2 thoughts on “Bleed”

  1. Random reactions:

    Lucas and McQuarrie were very much fixated on WWII armory, arsenal and military paraphernalia, and the first movie was especially rife with these inspirations. The laser-turrets on the Millennium Falcon were another source of fascination and speculation. Curious how that particular technology was a one-episode-only feature.

    Back when, I picked up some stray reproductions of McQuarrie’s concept art for the first movie, including a board of the Rebel Base on the jungle planet: X-wings in a hangar, basically. There’s a crewman with a clipboard running in the foreground, which McQuarrie felt compelled to comment on in the notes. “Inserted this figure from a photograph of a WWII aircraft carrier,” or something to that effect. Strange comment, but evidently McQuarrie and Lucas were both, in some respects, fleshing out an imagined ideological and hierarchical conflict-drama from the manifold media they’d been exposed to as children.

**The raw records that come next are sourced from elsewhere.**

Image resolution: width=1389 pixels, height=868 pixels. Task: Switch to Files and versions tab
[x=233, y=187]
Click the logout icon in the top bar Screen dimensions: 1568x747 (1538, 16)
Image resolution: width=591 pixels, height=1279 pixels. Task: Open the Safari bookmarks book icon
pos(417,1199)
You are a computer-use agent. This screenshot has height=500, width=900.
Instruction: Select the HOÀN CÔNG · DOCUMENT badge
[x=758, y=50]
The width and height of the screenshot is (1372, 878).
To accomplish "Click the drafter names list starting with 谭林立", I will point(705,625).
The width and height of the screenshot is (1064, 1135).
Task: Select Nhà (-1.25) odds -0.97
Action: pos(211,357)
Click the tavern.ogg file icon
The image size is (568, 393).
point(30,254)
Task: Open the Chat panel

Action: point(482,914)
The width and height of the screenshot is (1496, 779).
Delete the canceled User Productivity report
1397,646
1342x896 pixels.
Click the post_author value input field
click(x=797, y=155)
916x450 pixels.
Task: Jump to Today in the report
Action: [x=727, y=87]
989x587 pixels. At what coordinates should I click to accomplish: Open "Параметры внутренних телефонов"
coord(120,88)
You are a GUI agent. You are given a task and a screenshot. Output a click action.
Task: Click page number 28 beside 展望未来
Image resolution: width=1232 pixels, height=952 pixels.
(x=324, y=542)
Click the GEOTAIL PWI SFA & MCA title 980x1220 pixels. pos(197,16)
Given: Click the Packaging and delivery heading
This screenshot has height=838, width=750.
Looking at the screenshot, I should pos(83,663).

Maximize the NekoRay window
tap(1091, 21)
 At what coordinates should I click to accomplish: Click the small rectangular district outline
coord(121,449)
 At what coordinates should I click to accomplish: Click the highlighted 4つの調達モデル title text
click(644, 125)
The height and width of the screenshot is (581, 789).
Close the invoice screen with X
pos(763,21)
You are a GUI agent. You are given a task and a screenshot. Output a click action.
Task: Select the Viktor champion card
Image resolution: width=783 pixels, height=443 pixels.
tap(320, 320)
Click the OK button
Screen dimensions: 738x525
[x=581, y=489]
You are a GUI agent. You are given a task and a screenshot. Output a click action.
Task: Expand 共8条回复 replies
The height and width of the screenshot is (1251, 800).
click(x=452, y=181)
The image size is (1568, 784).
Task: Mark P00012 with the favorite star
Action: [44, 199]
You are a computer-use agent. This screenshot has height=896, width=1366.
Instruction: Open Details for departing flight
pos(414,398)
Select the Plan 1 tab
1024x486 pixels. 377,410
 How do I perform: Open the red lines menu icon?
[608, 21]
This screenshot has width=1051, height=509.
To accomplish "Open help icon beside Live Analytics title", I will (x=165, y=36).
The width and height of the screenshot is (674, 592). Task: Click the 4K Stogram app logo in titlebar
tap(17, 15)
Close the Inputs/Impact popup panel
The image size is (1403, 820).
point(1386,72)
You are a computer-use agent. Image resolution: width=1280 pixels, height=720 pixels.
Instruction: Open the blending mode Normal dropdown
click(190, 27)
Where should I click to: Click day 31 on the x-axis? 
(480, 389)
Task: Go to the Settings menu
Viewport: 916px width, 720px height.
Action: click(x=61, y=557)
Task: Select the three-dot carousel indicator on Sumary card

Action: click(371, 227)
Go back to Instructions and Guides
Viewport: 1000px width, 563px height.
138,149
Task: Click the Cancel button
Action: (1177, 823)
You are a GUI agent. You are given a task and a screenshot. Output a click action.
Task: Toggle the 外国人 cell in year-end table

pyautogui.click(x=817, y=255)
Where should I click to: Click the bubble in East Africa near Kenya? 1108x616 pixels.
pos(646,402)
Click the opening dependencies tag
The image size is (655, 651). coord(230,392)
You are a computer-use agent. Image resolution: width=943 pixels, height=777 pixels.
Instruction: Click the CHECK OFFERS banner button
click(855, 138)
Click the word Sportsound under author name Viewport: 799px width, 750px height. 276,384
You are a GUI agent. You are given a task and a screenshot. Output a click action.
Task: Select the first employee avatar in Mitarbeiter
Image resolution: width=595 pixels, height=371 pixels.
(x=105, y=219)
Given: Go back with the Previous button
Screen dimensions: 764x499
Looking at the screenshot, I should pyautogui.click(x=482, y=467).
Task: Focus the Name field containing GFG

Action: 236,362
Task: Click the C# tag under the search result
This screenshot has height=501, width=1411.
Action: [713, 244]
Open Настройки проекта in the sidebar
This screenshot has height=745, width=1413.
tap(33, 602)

    “Affair” isn’t the typical Greene intro, I don’t think. The Power & The Glory is more likely. Or something fizzier, like The Comedians.

    As ever, keen to read more.

  2. Pretty sure the first ‘making of’ documentary I ever saw was about Star Wars #1 or #2 — a TV special of some kind, possibly around ‘81, before we went to Germany (and had a TV in our own house, actually). I’ve always been a great sucker for making-of stuff (I liked the DVD extras with Jackson’s Lord of the Rings better than the movies, probably), but I think I would especially get a kick out of seeing some of the Star Wars making told again. I imagine there’s a ton of material out there — which makes me reluctant to get into it. But I’d figured that the WWII inspiration must be well documented.

    I guess Star Wars & the Millenium Falcon are mainly to account for transforming what must have been one of the worst roles to fill in WWII, tail gunner or ball turret gunner, into a wet dream for gamers in the next couple of decades.

    I’m recalling that I’ve read that Space Battleship Yamato — ‘Star Blazers’ afternoon cartoon reruns in high school, in my first awareness — originates about the same time, early–mid ’70s, with a strikingly parallel love of painstakingly rendered sci-fi revivals of mid-20th-century military hardware — the Yamato itself, first — though mixed with futuristic handling of more contemporary (& American) aircraft, if I recall right. It’d be interesting to dig into coincidence/relation between what was coming on the scene with Japanese productions then and what guys like Lucas & McQuarrie were doing here, as to war nostalgia and/or anxiety.